Kaccheb, 38 with her daughter (right), Lan Longraing, Pursat Province. Until recently kacheb was experiencing domestic violence. Now she attends women’s health awareness sessions. She and her husband are also working with a locally trained community facilitator to end the violence in her family.
Pho (pictured above) Kam Pong Lor, Krakor District. ActionAid trained Pho to be women's health healer. In this image she tests the blood pressure her patient Tol. Tol is seven months pregnant with her seventh child and visits regularly for a check up. Tol explains that the healer helped her deliver her last child, when her children get sick now treatment is available.
The healer has helped me check my blood pressure and also my pregnancy.

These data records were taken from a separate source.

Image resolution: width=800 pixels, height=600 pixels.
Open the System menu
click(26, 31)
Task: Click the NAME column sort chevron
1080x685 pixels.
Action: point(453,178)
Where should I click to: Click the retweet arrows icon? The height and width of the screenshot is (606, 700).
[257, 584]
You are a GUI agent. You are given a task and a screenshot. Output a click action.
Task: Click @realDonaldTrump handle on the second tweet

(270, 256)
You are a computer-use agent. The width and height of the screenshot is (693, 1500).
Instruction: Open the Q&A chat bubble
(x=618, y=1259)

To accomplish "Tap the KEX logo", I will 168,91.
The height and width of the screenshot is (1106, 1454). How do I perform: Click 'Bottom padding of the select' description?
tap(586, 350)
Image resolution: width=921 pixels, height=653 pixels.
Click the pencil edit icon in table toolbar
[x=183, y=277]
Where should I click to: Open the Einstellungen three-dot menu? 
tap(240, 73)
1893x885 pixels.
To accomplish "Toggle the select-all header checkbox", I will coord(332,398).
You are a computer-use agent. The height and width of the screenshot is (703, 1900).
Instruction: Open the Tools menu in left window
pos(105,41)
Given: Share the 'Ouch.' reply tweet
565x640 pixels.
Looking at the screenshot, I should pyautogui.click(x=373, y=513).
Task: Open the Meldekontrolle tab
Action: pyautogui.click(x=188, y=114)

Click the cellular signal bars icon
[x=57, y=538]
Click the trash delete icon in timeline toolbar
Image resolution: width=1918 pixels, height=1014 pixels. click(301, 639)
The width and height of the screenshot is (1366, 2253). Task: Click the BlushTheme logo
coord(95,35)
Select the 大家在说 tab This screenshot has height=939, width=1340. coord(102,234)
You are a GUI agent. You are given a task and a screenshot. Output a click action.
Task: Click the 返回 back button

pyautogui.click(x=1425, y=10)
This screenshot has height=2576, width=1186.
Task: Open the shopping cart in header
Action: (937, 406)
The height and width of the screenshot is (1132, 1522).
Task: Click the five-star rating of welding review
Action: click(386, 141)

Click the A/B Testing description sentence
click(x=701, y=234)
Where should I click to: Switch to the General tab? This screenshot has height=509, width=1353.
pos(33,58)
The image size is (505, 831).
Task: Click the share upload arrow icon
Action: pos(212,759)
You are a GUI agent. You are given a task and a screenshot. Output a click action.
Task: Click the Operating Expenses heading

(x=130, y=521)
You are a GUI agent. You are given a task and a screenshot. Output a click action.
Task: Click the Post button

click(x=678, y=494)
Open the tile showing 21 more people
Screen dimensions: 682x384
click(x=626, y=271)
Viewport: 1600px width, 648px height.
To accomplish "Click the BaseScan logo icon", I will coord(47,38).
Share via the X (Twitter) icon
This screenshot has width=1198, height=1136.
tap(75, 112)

I have learned about important herbs, vegetables and nutrition.
ActionAid International set up in Cambodia in 1999, and Ireland began partnering with ActionAid Cambodia in 2007. We now sponsor children in the districts of Battambang and Pursat which are both located in the north of the country.
An important part of our work is helping poor people discover their rights and entitlements after years of oppression and poverty. We work with local partners to fight both rural and urban poverty. The projects you are helping to support focus on education, women and health, HIV & AIDS, Food security and land rights, strengthening rural grassroots organisations and advocacy training.
Child sponsorship in Cambodia
Sopheak (12 years old), Chambok Village, Svey Rieng Province. Thousands of people in Ireland sponsor children like Sopheak. Sopheak writes to her sponsor, the letters and photos she receives in return, are really important to her. She keeps them in a plastic bag with her birth certificate. ActionAid is teaching her about dengue fever. She now understands that the fever which killed her 4 brothers and sisters, is caused by the tiger mosquito. ActionAid is teaching Sopheak and many other how to prevent denge fever.
Sopheak’s mother Som Hon explains how her friends attend monthly meetings organised by ADIFE (ActionAid partner).
We received mosquito nets and learned that we need to fill in pot holes and get rid of dry leaves and coconut shells to prevent mosquito’s breeding. I also make sure my daughter wears long sleeves in the evenings. The training helps us protect our children. Prevention is better, the treatments are too expensive and don't always work.